### WHAT TO PRODUCE
Go through the entries below and return every line that contains "axis".

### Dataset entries
━━━━━━━━━━━━━━━━━━━━━━━━━━━━━━

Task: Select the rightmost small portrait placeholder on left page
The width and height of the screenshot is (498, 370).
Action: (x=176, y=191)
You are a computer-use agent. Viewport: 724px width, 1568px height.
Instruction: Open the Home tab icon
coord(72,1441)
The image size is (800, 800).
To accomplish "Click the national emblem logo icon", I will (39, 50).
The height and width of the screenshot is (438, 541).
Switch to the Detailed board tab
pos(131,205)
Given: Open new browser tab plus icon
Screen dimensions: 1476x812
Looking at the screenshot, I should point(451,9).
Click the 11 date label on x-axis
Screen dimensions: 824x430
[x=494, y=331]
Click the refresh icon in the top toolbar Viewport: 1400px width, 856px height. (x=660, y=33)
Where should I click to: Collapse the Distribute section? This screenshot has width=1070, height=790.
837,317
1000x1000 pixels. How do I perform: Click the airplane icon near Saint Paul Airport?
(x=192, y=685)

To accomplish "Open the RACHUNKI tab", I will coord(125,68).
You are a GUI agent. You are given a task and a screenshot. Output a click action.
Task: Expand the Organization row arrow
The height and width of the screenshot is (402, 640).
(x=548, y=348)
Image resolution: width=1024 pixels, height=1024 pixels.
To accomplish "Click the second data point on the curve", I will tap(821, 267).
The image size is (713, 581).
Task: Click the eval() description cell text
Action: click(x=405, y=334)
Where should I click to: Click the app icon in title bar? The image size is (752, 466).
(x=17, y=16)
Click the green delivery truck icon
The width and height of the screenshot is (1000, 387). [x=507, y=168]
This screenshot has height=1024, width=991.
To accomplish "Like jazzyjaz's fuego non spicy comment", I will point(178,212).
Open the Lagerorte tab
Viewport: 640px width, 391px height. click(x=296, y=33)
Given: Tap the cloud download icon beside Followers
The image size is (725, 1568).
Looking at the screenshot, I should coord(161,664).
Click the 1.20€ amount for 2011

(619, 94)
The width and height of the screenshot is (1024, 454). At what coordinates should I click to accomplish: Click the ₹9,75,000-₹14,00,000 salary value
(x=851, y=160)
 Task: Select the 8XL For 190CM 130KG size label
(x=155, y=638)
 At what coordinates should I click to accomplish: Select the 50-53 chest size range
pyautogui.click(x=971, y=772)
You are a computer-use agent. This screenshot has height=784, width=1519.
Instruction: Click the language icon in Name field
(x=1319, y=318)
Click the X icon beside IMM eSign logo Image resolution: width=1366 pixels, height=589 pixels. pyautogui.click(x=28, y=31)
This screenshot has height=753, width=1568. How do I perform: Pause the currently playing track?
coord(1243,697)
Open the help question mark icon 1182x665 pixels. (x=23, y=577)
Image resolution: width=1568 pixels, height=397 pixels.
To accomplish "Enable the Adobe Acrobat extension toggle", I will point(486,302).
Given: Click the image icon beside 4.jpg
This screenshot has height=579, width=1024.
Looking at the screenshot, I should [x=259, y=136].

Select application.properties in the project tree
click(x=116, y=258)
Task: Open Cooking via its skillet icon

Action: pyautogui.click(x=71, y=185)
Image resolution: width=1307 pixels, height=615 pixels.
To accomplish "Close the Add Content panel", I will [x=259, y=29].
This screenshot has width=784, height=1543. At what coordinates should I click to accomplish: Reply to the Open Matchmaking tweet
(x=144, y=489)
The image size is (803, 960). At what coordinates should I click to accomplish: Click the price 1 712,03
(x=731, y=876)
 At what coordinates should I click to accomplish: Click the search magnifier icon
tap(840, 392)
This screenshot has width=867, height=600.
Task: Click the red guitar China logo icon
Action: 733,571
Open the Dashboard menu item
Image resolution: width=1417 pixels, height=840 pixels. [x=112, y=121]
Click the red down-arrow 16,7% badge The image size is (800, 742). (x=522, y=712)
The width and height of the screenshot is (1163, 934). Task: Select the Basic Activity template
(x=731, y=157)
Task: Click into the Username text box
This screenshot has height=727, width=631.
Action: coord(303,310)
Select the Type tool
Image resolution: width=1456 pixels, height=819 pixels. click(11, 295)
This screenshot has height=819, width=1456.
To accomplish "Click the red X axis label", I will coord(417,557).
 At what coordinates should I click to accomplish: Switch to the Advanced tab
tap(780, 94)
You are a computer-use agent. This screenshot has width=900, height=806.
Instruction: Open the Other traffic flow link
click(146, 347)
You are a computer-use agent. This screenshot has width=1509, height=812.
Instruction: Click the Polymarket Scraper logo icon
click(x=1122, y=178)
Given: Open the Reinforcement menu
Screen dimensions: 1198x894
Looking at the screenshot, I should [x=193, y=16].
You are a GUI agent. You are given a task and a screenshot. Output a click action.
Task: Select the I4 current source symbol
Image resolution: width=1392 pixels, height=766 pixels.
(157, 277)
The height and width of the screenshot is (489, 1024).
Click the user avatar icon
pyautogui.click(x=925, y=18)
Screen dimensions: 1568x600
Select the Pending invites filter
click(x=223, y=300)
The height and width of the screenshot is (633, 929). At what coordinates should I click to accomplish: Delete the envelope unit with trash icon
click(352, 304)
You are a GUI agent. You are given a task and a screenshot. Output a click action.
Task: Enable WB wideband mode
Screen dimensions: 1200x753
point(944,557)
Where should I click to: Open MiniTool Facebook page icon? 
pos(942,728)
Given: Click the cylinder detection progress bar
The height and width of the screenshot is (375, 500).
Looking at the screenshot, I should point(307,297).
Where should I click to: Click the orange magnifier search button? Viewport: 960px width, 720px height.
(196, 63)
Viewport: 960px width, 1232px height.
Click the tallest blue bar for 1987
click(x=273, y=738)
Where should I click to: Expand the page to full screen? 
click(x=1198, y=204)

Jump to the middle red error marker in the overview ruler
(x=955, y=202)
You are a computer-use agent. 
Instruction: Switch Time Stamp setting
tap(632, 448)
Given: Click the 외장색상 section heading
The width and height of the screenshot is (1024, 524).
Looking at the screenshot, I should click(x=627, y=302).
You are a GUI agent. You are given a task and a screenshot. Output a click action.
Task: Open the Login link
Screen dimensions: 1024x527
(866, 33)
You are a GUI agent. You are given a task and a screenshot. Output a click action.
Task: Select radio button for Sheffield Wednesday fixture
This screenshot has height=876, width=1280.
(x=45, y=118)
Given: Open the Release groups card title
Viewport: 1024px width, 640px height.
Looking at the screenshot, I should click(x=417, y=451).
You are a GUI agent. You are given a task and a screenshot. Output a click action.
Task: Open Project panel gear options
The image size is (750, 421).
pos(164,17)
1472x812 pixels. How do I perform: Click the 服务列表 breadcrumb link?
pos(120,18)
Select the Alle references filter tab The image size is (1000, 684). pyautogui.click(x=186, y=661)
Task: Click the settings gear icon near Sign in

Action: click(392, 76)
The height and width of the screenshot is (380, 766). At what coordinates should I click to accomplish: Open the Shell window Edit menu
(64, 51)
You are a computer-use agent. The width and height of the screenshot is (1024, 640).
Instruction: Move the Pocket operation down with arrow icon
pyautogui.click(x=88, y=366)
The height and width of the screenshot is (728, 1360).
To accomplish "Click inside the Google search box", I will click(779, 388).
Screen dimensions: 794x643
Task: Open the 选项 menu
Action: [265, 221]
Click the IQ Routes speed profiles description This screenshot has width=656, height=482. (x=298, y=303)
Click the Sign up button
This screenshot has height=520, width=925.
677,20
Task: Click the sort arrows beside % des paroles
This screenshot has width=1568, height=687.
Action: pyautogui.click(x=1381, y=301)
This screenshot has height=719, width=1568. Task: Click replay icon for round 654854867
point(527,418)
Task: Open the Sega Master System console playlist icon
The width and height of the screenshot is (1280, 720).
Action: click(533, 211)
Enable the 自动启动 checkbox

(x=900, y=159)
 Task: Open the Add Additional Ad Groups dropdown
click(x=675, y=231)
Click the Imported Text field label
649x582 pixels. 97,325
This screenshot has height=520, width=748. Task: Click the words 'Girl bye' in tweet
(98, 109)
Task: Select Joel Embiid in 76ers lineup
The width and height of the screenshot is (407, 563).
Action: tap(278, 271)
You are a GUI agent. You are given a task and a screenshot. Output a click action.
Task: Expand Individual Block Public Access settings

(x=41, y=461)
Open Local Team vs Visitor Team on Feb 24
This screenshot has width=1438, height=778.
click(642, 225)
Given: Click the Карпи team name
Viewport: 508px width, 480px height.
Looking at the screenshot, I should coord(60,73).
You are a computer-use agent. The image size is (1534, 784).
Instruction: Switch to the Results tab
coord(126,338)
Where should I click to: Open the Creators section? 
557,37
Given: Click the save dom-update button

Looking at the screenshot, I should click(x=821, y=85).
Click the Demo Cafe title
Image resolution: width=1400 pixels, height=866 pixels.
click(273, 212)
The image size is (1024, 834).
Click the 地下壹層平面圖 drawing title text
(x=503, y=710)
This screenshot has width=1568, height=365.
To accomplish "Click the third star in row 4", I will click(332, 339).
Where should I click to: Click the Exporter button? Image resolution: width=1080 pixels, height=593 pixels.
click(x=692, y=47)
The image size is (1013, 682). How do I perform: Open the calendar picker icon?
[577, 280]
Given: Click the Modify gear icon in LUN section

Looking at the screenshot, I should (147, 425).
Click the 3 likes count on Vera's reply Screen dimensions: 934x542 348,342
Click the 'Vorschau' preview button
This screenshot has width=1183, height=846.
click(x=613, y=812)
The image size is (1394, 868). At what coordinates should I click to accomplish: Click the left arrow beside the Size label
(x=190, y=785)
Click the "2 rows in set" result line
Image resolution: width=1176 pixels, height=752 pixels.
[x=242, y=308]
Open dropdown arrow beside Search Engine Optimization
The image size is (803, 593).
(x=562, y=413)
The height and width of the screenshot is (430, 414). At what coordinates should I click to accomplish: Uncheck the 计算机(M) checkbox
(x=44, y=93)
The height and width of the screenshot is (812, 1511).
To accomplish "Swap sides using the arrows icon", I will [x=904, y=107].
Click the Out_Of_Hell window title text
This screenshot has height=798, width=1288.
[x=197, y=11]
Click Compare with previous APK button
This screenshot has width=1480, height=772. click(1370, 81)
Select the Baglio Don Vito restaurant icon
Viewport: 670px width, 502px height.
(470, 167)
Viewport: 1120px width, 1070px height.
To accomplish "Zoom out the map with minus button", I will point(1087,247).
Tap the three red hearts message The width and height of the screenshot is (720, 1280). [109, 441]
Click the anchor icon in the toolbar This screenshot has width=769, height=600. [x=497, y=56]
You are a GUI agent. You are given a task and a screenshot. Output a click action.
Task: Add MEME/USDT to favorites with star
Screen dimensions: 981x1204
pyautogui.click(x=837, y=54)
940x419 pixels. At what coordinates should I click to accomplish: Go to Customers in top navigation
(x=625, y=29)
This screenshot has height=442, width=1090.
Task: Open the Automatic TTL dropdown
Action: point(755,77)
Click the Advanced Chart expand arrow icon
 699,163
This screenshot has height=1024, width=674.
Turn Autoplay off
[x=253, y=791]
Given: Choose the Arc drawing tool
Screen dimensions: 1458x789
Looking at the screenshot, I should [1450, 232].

━━━━━━━━━━━━━━━━━━━━━━━━━━━━━━

### SOLUTION TO THIS TASK
Click the 11 date label on x-axis
To accomplish "Click the red X axis label", I will coord(417,557).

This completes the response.